Hay una cultura que se mueve alrededor de este tipo de eventos que me resulta complicada de aceptar o de entender del todo. Tiene que ver con lo que en inglés llaman «oversharing», o compartir sensaciones o sentimientos de una forma un poco excesiva. En estos casos: intimidades ligadas a traumas como asesinatos, muertes o violaciones. La idea por detrás podría parecer sana. Se sabe que poner en palabras determinados temas que nos abruman puede ayudar, sino a resolver, al menos a sobrellevar mejor las consecuencias de esas situaciones dolorosas. El problema –aquí o en cualquier otro documental– es que hay una cámara adelante y eso problematiza la propia lógica del acto ingresándolo al universo del narcisismo. Y de la explotación.

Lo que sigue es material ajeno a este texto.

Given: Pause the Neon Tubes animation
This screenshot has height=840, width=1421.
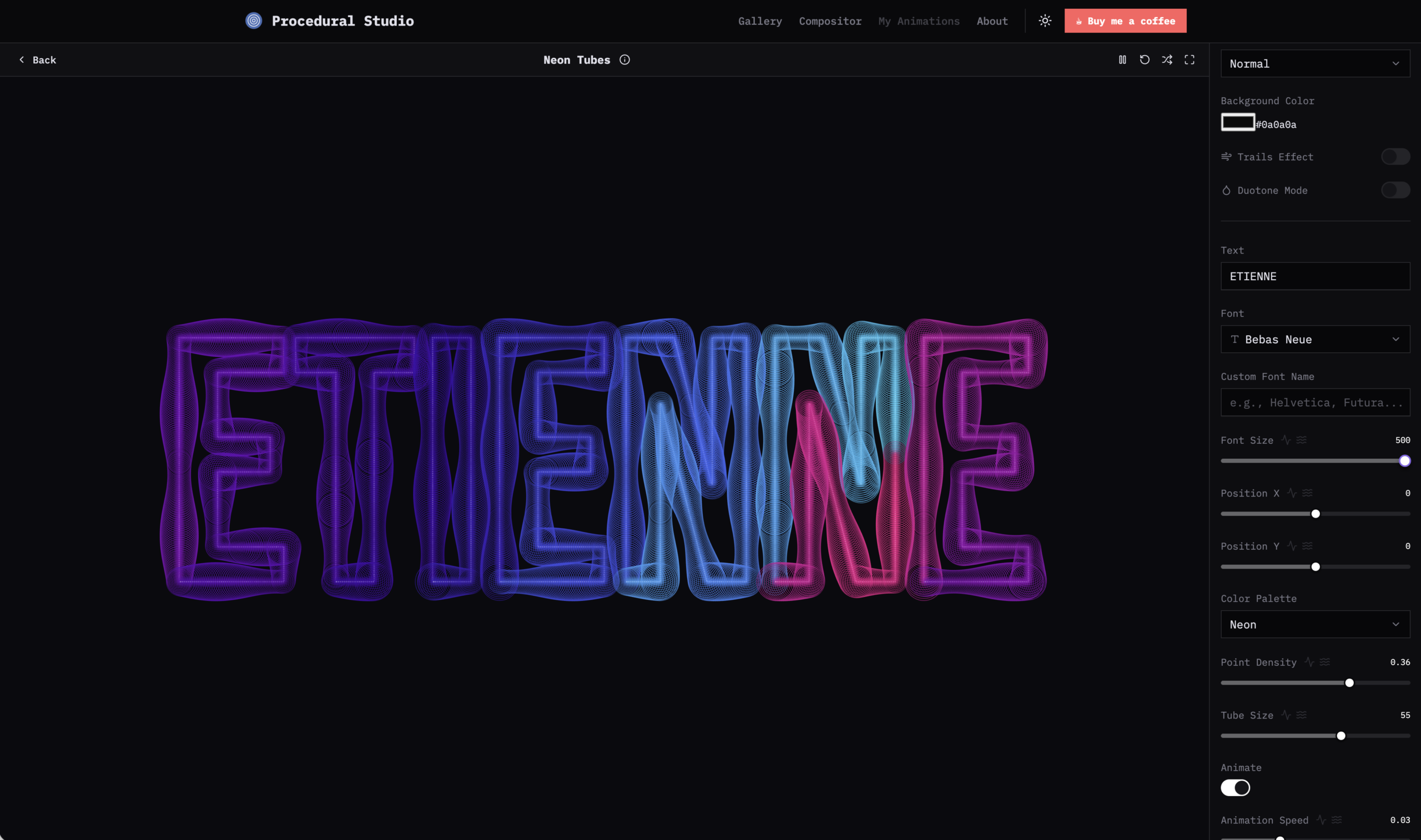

Se puede decir, también con parte de razón, que hacer públicos estos problemas podría ayudar a ciertos espectadores a «sacar afuera» similares situaciones traumáticas que no se han atrevido a contar. Pero no puedo evitar pensar que en realidad estamos ante una especie de renovada industria que transformó el morbo cimentado en la curiosidad policial de antaño en uno de autoayuda y superación personal más aceptable en esta época. Admito que no lo tengo del todo claro, pero al ver I’LL BE GONE IN THE DARK se me encendían todo el tiempo las alarmas y me parecía ver crecer, adelante de mis ojos, un subgénero al que podría llamar traumxploitation: la explotación del trauma para consumo, disfrazando al morbo de autoayuda.